As Patel’s character says though,”Everything will be all right in the end, and if it’s not all right, it’s not the end.”
My Grade: A
Hello I Must Be Going
Initially I was very fond of the sentiment for “Hello I Must Be Going.” I liked the premise of Amy (Melanie Lynskey), a middle-aged woman whose life is in disarray, meeting a younger person who gets her to come out of her shell. The theme of a young lover teaching an older woman things about herself and helping her get everything back on track was appealing because usually it would be the other way around. Once I started watching the film I realized that the plot is pretty meandering and has other elements to it that distract from that main idea.

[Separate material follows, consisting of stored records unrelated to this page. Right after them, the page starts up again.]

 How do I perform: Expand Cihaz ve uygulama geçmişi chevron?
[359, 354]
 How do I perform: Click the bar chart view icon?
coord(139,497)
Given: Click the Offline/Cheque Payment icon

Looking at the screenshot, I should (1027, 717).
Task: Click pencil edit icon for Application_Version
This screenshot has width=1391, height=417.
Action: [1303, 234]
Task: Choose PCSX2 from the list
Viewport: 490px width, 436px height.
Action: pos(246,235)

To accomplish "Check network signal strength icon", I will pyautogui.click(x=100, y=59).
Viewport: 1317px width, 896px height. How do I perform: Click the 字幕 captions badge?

All of the terrible nagging and passive aggressive behavior from Amy’s status obsessed mother (Blythe Danner), and arrogant judgement by her brother just made me realize how much status-obsessed family members suck. Their mean behavior really started to wear on me as did the incredibly stilted dialogue spoken by all of the characters. Lynskey anchors the movie, with a heartbreaking performance that perfectly embodies the crushing despair of a divorcee with nothing left. However I found myself frustrated at the end by her inability to fully learn from her mistakes and to move forward with her life in a more positive manner.
My Grade: C
If films like Darren Aronofsky’s “Black Swan” and Terrence Malick’s “Tree of Life” are too strange for you, then for the love of God, stay far away from Guy Maddin’s “Keyhole.” I enjoy the occasional weird flick from time to time, but Maddin’s picture is easily the most bizarre thing I’ve watched in the last few years. And it’s not one of those scenarios where the movie so odd that it’s good. Watching “Keyhole” is like being on drugs. Which specific drugs? Well, all of them.